You maybe wondering why we have not amplified these hearings. Today at least, as expected, one heard a whole lot of generalities with a lot of rambling justifications from CEOs and not a lot of substance.

So, in my view this commission will be for show. A lot of Populist rage, possibly some great sound bytes and youtubes, but in terms of really nailing any corporation or any issue, I doubt it.

Here's some confirmation on what we already know.
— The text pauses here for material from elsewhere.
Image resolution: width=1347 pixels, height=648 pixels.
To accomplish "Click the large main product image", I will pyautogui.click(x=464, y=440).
The large banks know the U.S. government will save them.

f there was any doubt that Wall Street thinks the government will step in to save "too big to fail" firms, Goldman Sachs CEO Lloyd Blankfein dispelled it on Wednesday morning.

In response to a question about whether the federal government would prevent one of his three counterparts at today's hearing -- Bank of America, JPMorgan Chase and Morgan Stanley -- from failing, Blankfein essentially said that the government would in fact step in.
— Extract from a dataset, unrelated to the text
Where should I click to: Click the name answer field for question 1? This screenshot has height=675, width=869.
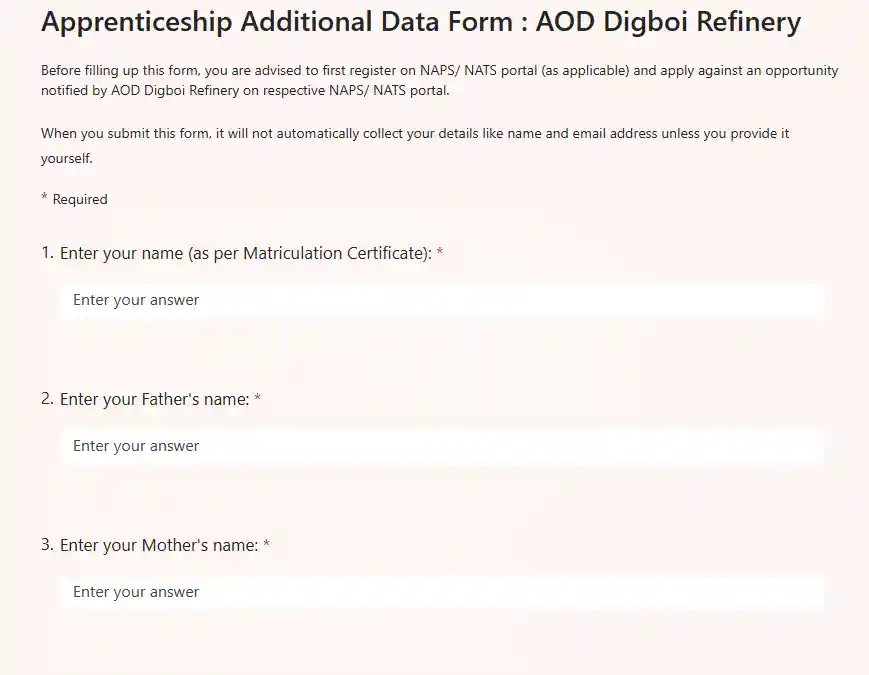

"I think tomorrow in the context of this environment, at some level the government would intervene." "Because of the fragility of the system," Blankfein said, the government would be forced to step in.

In other words, 'too big to fail' is real. And Wall Street knows it.

I beg to differ on the reason why. These financial institutions know the government will save them because they are in essence, the government, bought and paid for.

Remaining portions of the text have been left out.